O governo federal negou nesta terça-feira 7 ter desistido de enviar ao Congresso Nacional um projeto de lei para extinguir a escala de trabalho 6×1 e reduzir a jornada semanal. A sinalização ocorre após declarações do presidente da Câmara, Hugo Motta (Republicanos-PB), de que o Palácio do Planalto teria recuado da proposta.
Segundo ministros, a iniciativa segue em elaboração e deve ser encaminhada ao Legislativo nos próximos dias. A proposta prevê a adoção da escala 5×2, com dois dias de descanso semanal, além da fixação da jornada máxima em 40 horas por semana, sem redução de salário.

O ministro da Secretaria-Geral da Presidência, Guilherme Boulos (PSOL), afirmou que o governo mantém a disposição de enviar o texto ao Congresso. O posicionamento foi reforçado pelo ministro da Secretaria de Comunicação Social, Sidônio Palmeira, que também negou qualquer recuo por parte do Executivo.

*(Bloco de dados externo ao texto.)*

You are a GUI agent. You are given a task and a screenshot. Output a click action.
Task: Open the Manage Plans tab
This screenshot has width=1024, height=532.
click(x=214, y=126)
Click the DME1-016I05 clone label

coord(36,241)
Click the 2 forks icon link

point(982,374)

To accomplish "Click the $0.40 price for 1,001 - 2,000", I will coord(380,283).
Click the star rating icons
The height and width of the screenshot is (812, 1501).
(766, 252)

A divergência surgiu após Hugo Motta afirmar que o líder do governo na Câmara, deputado José Guimarães (PT-CE), teria informado a desistência da proposta. Guimarães não respondeu aos questionamentos até a última atualização.
O projeto de lei poderá ser enviado em regime de urgência, o que acelera a tramitação e obriga Câmara e Senado a analisarem a proposta em até 45 dias cada, sob risco de trancamento da pauta. Esse formato é visto pelo governo como alternativa mais rápida em relação à Proposta de Emenda à Constituição (PEC) já em discussão na Câmara.

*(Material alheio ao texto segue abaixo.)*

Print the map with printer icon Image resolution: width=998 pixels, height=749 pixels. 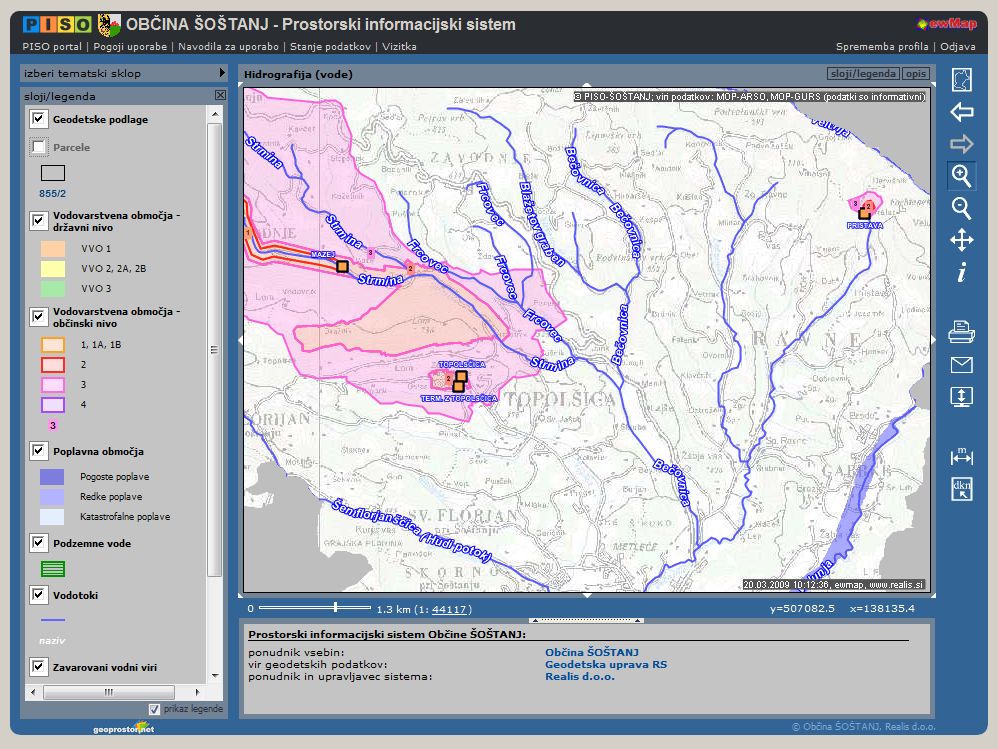tap(961, 331)
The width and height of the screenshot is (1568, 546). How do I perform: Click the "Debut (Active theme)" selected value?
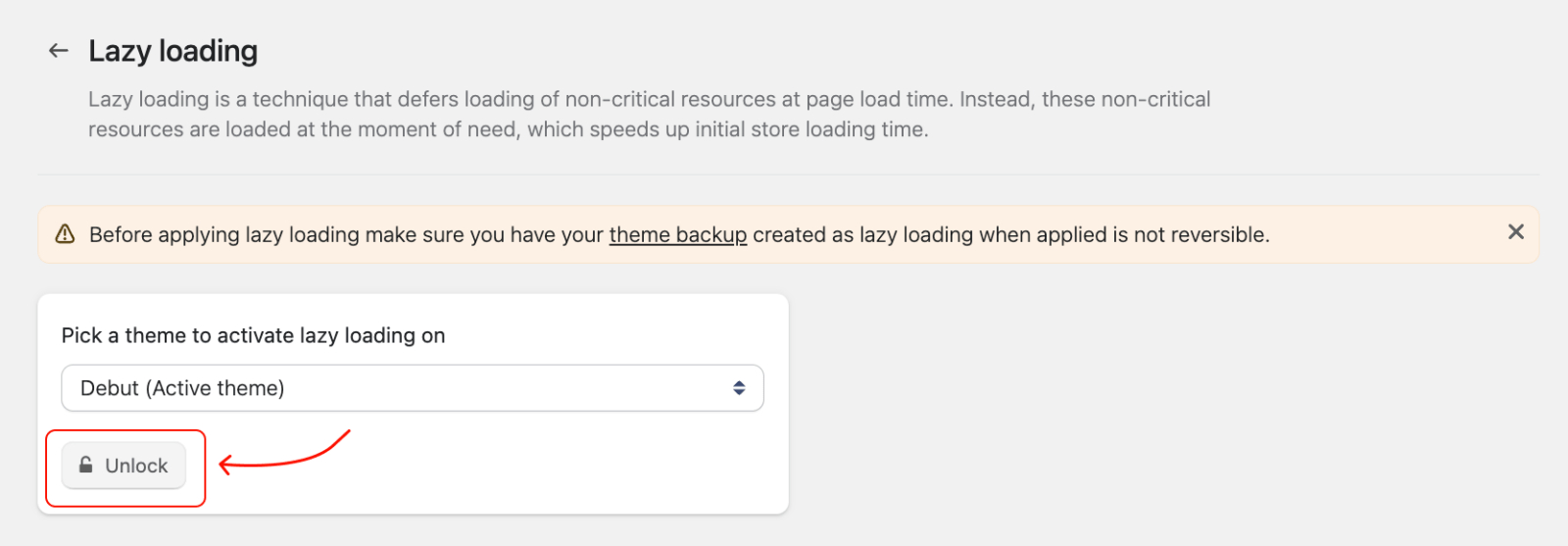[182, 388]
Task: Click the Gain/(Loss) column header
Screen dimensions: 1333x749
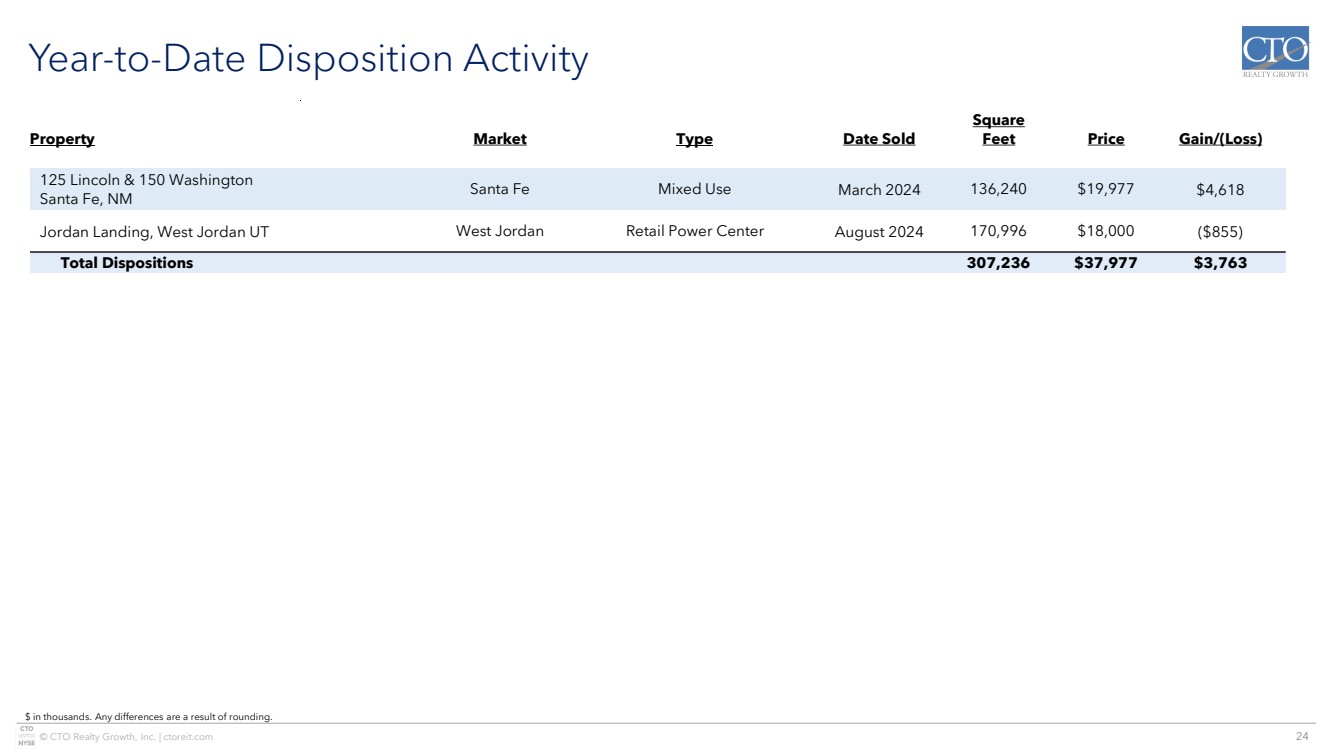Action: point(1220,139)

A equipe do presidente Luiz Inácio Lula da Silva deve se reunir nos próximos dias para fechar os detalhes finais do texto. A iniciativa é defendida por integrantes da base governista, como Guilherme Boulos e a ex-ministra Gleisi Hoffmann, sob o argumento de que a tramitação da PEC tem avançado lentamente.

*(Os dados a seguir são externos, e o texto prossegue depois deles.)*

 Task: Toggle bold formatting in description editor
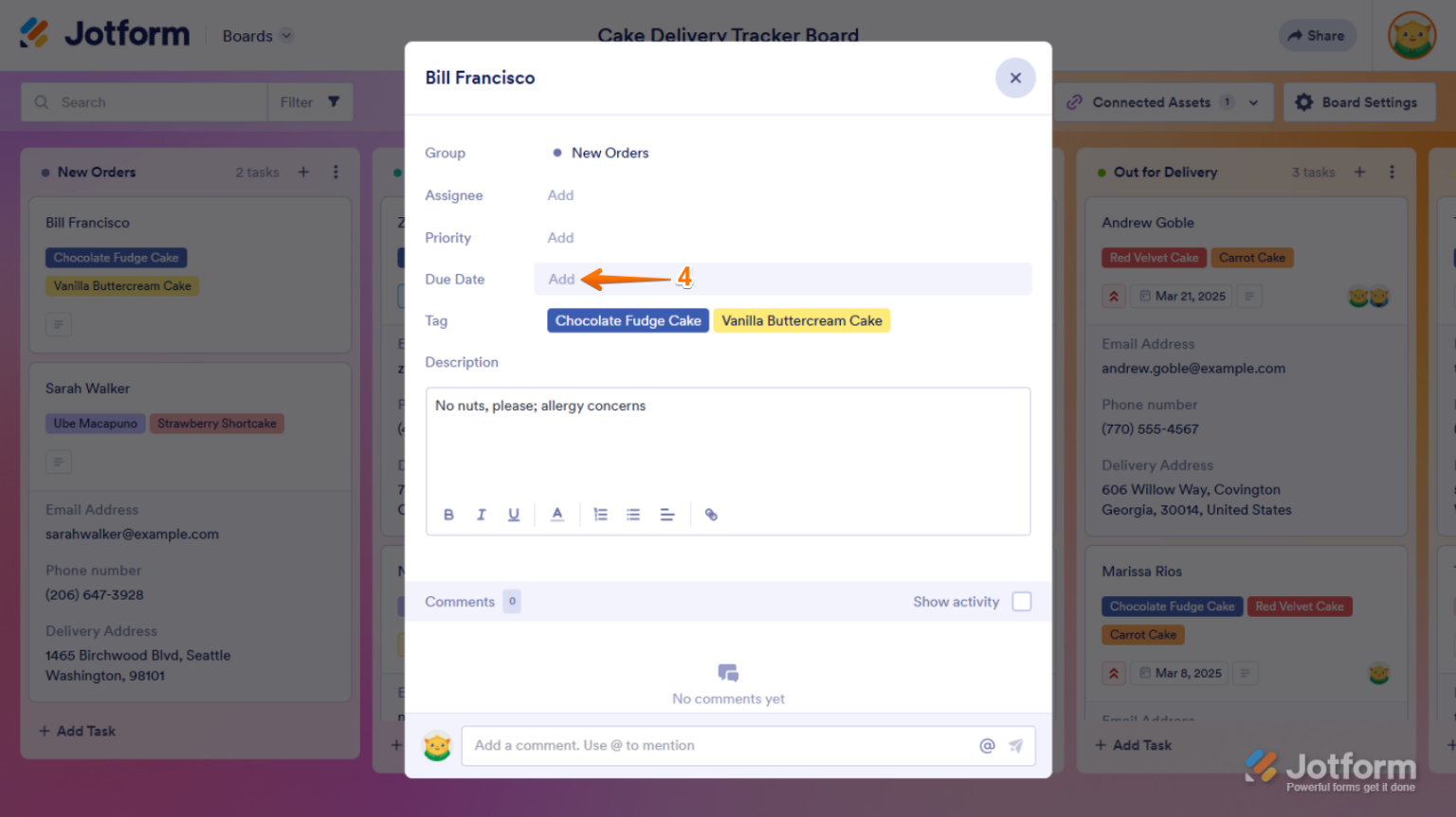448,514
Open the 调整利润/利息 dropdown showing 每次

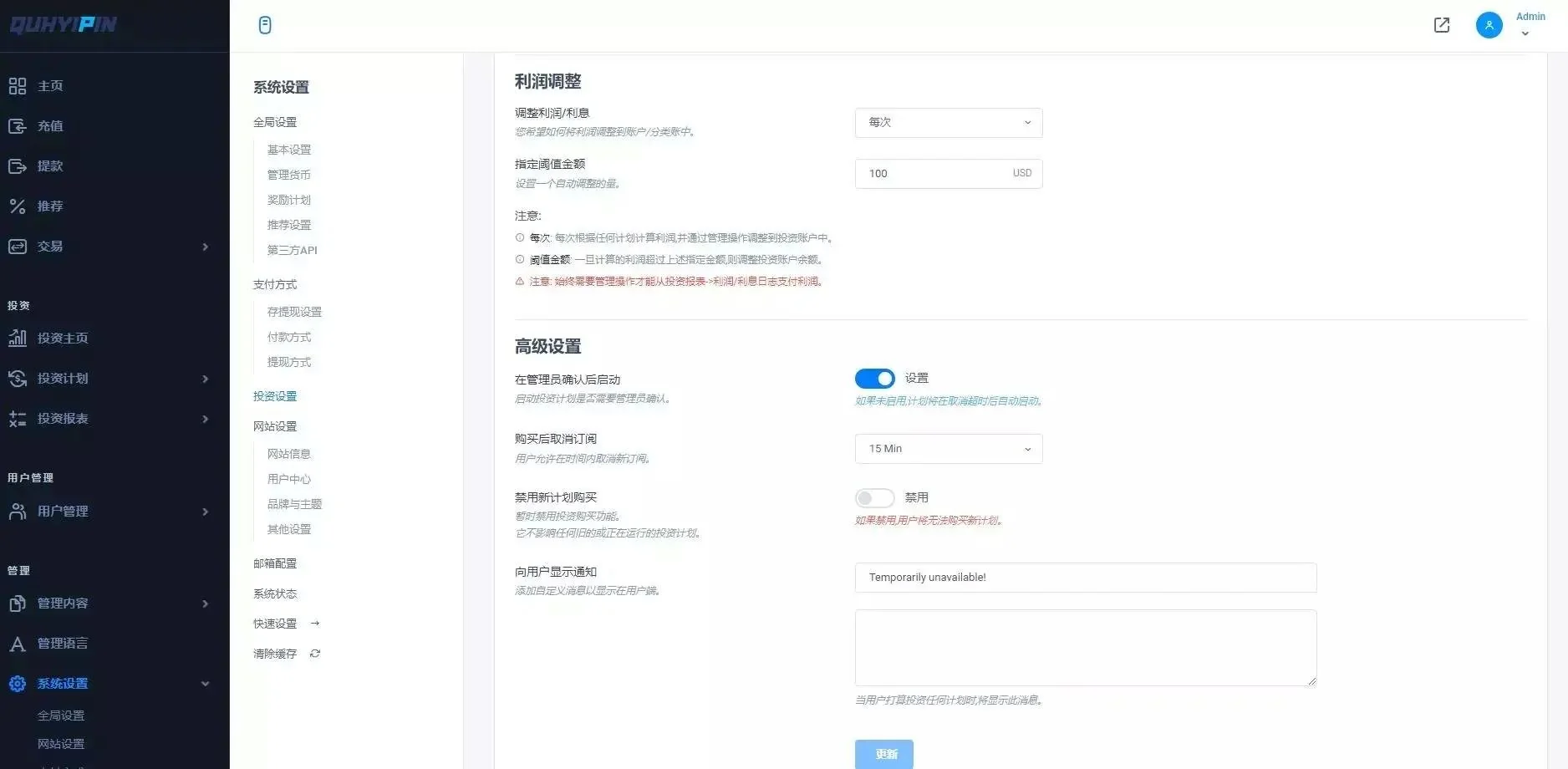click(948, 123)
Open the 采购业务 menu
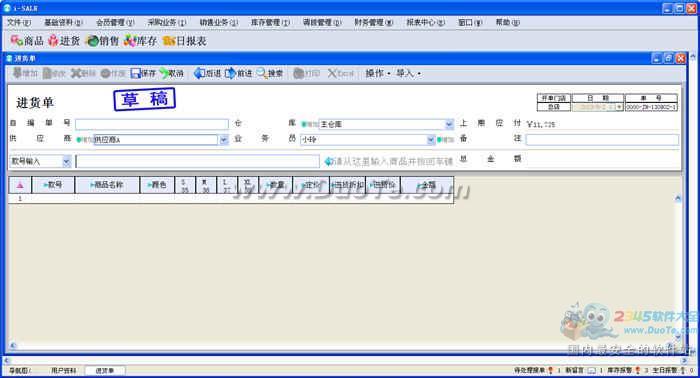The image size is (700, 378). 167,22
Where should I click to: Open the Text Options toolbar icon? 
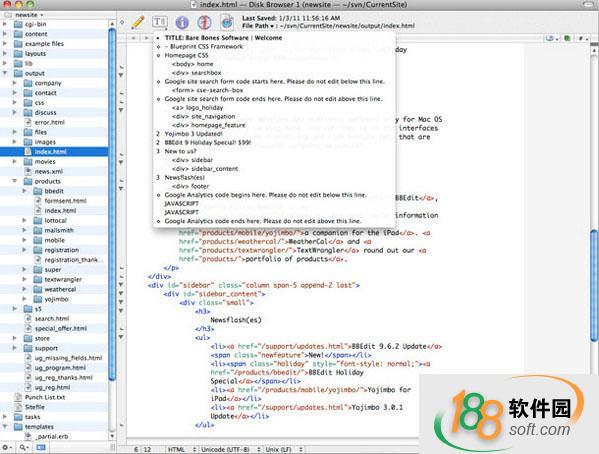159,22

Governistas avaliam que audiências públicas realizadas na Comissão de Constituição e Justiça (CCJ) têm sido usadas para postergar a análise do mérito da proposta. Tradicionalmente, a comissão se limita a avaliar a constitucionalidade dos textos, sem discutir conteúdo.
No Congresso, o presidente da Câmara defende a votação da PEC que trata do tema. A proposta reúne textos apresentados pela deputada Erika Hilton (PSOL-SP) e pelo deputado Reginaldo Lopes (PT-MG), e tem relatoria do deputado Paulo Azi (União-BA).
Segundo Motta, a PEC deve ser votada na CCJ na próxima semana e seguir para o plenário até o fim de maio.
A opção pelo projeto de lei também tem componente político. Diferentemente da PEC — que, após aprovada, é promulgada pelo Congresso —, o projeto de lei permite sanção presidencial. Com isso, o governo busca vincular diretamente a medida ao Executivo.
Nos bastidores, a possibilidade de veto a trechos do texto durante a sanção também é considerada uma ferramenta adicional de negociação.
A proposta de mudança na jornada de trabalho tem sido discutida há meses e integra o conjunto de medidas do governo voltadas à reorganização das relações de trabalho, em um contexto de pressão por melhores condições laborais e equilíbrio entre produtividade e bem-estar.